Copy out the data below line for line, changing nothing.

========

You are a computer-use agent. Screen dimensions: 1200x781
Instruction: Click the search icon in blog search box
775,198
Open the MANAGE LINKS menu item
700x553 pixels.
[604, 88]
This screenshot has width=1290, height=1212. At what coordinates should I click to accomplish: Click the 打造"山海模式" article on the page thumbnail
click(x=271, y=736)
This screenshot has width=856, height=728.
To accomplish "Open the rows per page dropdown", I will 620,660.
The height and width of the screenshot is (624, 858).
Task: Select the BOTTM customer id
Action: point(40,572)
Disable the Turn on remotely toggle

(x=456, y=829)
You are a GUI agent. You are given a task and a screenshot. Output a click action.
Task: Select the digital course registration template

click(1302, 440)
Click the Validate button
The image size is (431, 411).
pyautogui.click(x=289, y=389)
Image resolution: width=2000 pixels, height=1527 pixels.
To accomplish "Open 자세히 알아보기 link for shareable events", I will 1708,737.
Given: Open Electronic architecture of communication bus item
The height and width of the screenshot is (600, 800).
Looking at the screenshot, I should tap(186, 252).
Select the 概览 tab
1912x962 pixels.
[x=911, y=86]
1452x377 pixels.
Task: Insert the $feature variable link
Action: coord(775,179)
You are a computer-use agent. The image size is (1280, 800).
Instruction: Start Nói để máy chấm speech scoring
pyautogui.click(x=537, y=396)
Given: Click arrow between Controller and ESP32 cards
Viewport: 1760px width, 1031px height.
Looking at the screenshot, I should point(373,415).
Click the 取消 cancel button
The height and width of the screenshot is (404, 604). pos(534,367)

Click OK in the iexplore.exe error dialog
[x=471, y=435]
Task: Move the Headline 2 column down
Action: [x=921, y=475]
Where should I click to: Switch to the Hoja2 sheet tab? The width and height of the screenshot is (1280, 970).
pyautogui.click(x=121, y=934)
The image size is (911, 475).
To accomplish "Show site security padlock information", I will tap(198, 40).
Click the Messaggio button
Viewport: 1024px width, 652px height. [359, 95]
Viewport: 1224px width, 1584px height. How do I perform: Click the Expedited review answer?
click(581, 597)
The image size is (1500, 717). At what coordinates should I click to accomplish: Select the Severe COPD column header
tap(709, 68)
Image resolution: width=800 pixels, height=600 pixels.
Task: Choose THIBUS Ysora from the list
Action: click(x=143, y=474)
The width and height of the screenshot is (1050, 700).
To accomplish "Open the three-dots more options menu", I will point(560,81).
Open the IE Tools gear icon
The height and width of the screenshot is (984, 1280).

========

Exercise answer —
You are a computer-use agent. Screen dimensions: 1200x781
Instruction: Click the search icon in blog search box
775,198
Open the MANAGE LINKS menu item
700x553 pixels.
[604, 88]
This screenshot has width=1290, height=1212. At what coordinates should I click to accomplish: Click the 打造"山海模式" article on the page thumbnail
click(x=271, y=736)
This screenshot has width=856, height=728.
To accomplish "Open the rows per page dropdown", I will 620,660.
The height and width of the screenshot is (624, 858).
Task: Select the BOTTM customer id
Action: point(40,572)
Disable the Turn on remotely toggle

(x=456, y=829)
You are a GUI agent. You are given a task and a screenshot. Output a click action.
Task: Select the digital course registration template

click(1302, 440)
Click the Validate button
The image size is (431, 411).
pyautogui.click(x=289, y=389)
Image resolution: width=2000 pixels, height=1527 pixels.
To accomplish "Open 자세히 알아보기 link for shareable events", I will 1708,737.
Given: Open Electronic architecture of communication bus item
The height and width of the screenshot is (600, 800).
Looking at the screenshot, I should tap(186, 252).
Select the 概览 tab
1912x962 pixels.
[x=911, y=86]
1452x377 pixels.
Task: Insert the $feature variable link
Action: coord(775,179)
You are a computer-use agent. The image size is (1280, 800).
Instruction: Start Nói để máy chấm speech scoring
pyautogui.click(x=537, y=396)
Given: Click arrow between Controller and ESP32 cards
Viewport: 1760px width, 1031px height.
Looking at the screenshot, I should point(373,415).
Click the 取消 cancel button
The height and width of the screenshot is (404, 604). pos(534,367)

Click OK in the iexplore.exe error dialog
[x=471, y=435]
Task: Move the Headline 2 column down
Action: [x=921, y=475]
Where should I click to: Switch to the Hoja2 sheet tab? The width and height of the screenshot is (1280, 970).
pyautogui.click(x=121, y=934)
The image size is (911, 475).
To accomplish "Show site security padlock information", I will tap(198, 40).
Click the Messaggio button
Viewport: 1024px width, 652px height. [359, 95]
Viewport: 1224px width, 1584px height. How do I perform: Click the Expedited review answer?
click(581, 597)
The image size is (1500, 717). At what coordinates should I click to accomplish: Select the Severe COPD column header
tap(709, 68)
Image resolution: width=800 pixels, height=600 pixels.
Task: Choose THIBUS Ysora from the list
Action: click(x=143, y=474)
The width and height of the screenshot is (1050, 700).
To accomplish "Open the three-dots more options menu", I will point(560,81).
Open the IE Tools gear icon
The height and width of the screenshot is (984, 1280).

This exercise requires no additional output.